## REQUIREMENTS
Rewrite the listing below, changing "Image resolution" to "Display size" and leaving everything else as it is.

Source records
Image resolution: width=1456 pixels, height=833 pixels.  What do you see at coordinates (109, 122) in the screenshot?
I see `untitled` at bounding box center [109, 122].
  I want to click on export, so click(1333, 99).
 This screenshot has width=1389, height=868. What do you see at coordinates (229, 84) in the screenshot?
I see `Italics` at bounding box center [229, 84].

## ANSWER TO THE TASK
Display size: width=1456 pixels, height=833 pixels.  What do you see at coordinates (109, 122) in the screenshot?
I see `untitled` at bounding box center [109, 122].
  I want to click on export, so click(1333, 99).
 This screenshot has width=1389, height=868. What do you see at coordinates (229, 84) in the screenshot?
I see `Italics` at bounding box center [229, 84].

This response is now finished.